Below is an excerpt from chapters eight and nine from DiCamillo’s book. We join the story just after the fisherman, Lawrence, rescues Edward from the sea.
On land, the old fisherman stopped to light a pipe, and then, with the pipe clenched between his teeth, he walked home, carrying Edward atop his left shoulder as if he were a conquering hero. The fisherman balanced him there, placing a callused hand at Edward’s back. He talked to him in a soft, low voice as they walked.
“You’ll like Nellie, you will,” said the old man. “She’s had her sadness, but she’s an all-right girl.”
Edward looked at the small town blanketed in dusk: a jumble of buildings huddled together, the ocean stretching out in front of it all; and he thought that he would like anything and anybody that was not at the bottom of the sea.
“Hello, Lawrence,” called a woman from the front of a shop. “What have you got?”

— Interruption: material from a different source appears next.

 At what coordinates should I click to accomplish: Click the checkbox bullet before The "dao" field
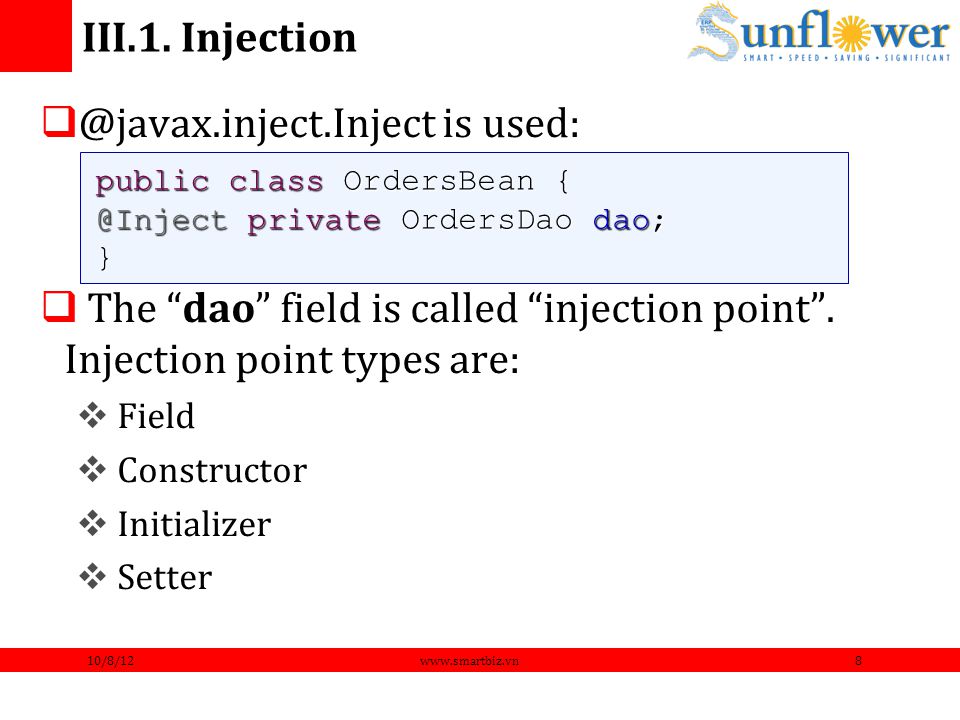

“Fresh catch,” said the fisherman, “fresh rabbit from the sea.” He lifted his cap to the lady and kept walking.
“There you are, now,” said the fisherman. He took the pipe out of his mouth and pointed with the stem of it at a star in the purpling sky. “There’s your North Star right there. Don’t never have to be lost when you know where that fellow is.”
Edward considered the brightness of the small star.

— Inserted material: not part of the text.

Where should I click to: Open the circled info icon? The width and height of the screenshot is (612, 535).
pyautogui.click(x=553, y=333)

Do they all have names? he wondered.
“Listen at me,” said the fisherman, “talking to a toy. Oh, well. Here we are, then.” And with Edward still on his shoulder, the fisherman walked up a stone-lined path and into a little green house.
“Look here, Nellie,” he said. “I’ve brought you something from the sea.”
“I don’t want nothing from the sea,” came a voice.
“Aw, now, don’t be like that, Nell. Come and see, then.”
An old woman stepped out of the kitchen, wiping her hands on an apron. When she saw Edward, she dropped the apron and clapped her hands together and said, “Oh, Lawrence, you brung me a rabbit.”
“Direct from the sea,” said Lawrence. He took Edward off his shoulder and stood him up on the floor and held on to his hands and made him take a deep bow in the direction of Nellie.
“Oh,” said Nellie, “here.” She clapped her hands together again and Lawrence passed Edward to her.
Nellie held the rabbit out in front of her and looked him over from tip to toe. She smiled. “Have you ever in your life seen anything so fine?” she said.
Edward felt immediately that Nellie was a very discerning woman.
“She’s beautiful,” breathed Nellie.
For a moment, Edward was confused. Was there some other object of beauty in the room?
“What will I call her?”
“Susanna?” said Lawrence.
“Just right,” said Nellie. “Susanna.” She looked deep into Edward’s eyes. “First off, Susanna will need some clothes, won’t she?”
And so Edward Tulane became Susanna.